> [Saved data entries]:
Start of Block

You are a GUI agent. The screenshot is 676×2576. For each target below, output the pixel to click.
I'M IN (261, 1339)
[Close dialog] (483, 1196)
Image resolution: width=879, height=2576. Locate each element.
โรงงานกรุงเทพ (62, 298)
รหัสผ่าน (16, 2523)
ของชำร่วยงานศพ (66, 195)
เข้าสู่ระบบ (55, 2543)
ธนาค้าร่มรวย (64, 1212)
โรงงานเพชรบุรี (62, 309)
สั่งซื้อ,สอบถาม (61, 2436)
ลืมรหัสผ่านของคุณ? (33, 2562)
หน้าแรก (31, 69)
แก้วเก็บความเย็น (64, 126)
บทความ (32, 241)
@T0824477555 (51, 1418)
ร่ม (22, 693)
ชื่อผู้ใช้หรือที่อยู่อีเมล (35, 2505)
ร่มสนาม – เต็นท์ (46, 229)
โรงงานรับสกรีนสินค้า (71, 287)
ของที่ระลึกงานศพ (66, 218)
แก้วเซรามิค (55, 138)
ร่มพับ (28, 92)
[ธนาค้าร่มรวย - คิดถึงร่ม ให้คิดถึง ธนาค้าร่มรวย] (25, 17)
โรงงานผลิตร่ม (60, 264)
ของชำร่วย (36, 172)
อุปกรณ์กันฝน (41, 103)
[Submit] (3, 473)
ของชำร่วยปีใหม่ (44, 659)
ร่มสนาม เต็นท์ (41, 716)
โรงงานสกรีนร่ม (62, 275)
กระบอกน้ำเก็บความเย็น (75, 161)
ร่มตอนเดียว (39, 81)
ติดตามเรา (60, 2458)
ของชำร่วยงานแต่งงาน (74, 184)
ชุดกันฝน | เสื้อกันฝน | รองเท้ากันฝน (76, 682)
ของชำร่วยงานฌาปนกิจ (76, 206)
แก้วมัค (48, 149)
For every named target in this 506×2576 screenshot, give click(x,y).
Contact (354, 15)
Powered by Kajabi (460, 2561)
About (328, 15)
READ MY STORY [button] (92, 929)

End of Block

> [TASK DETAILS]: Using the entries above, give again exactly the lines from the line holding "หน้าแรก (31, 69)" through the line holding "About (328, 15)". Include both end lines and nothing else.

> [OUTPUT BELOW]:
หน้าแรก (31, 69)
แก้วเก็บความเย็น (64, 126)
บทความ (32, 241)
@T0824477555 (51, 1418)
ร่ม (22, 693)
ชื่อผู้ใช้หรือที่อยู่อีเมล (35, 2505)
ร่มสนาม – เต็นท์ (46, 229)
โรงงานรับสกรีนสินค้า (71, 287)
ของที่ระลึกงานศพ (66, 218)
แก้วเซรามิค (55, 138)
ร่มพับ (28, 92)
[ธนาค้าร่มรวย - คิดถึงร่ม ให้คิดถึง ธนาค้าร่มรวย] (25, 17)
โรงงานผลิตร่ม (60, 264)
ของชำร่วย (36, 172)
อุปกรณ์กันฝน (41, 103)
[Submit] (3, 473)
ของชำร่วยปีใหม่ (44, 659)
ร่มสนาม เต็นท์ (41, 716)
โรงงานสกรีนร่ม (62, 275)
กระบอกน้ำเก็บความเย็น (75, 161)
ร่มตอนเดียว (39, 81)
ติดตามเรา (60, 2458)
ของชำร่วยงานแต่งงาน (74, 184)
ชุดกันฝน | เสื้อกันฝน | รองเท้ากันฝน (76, 682)
ของชำร่วยงานฌาปนกิจ (76, 206)
แก้วมัค (48, 149)
For every named target in this 506×2576 screenshot, give click(x,y).
Contact (354, 15)
Powered by Kajabi (460, 2561)
About (328, 15)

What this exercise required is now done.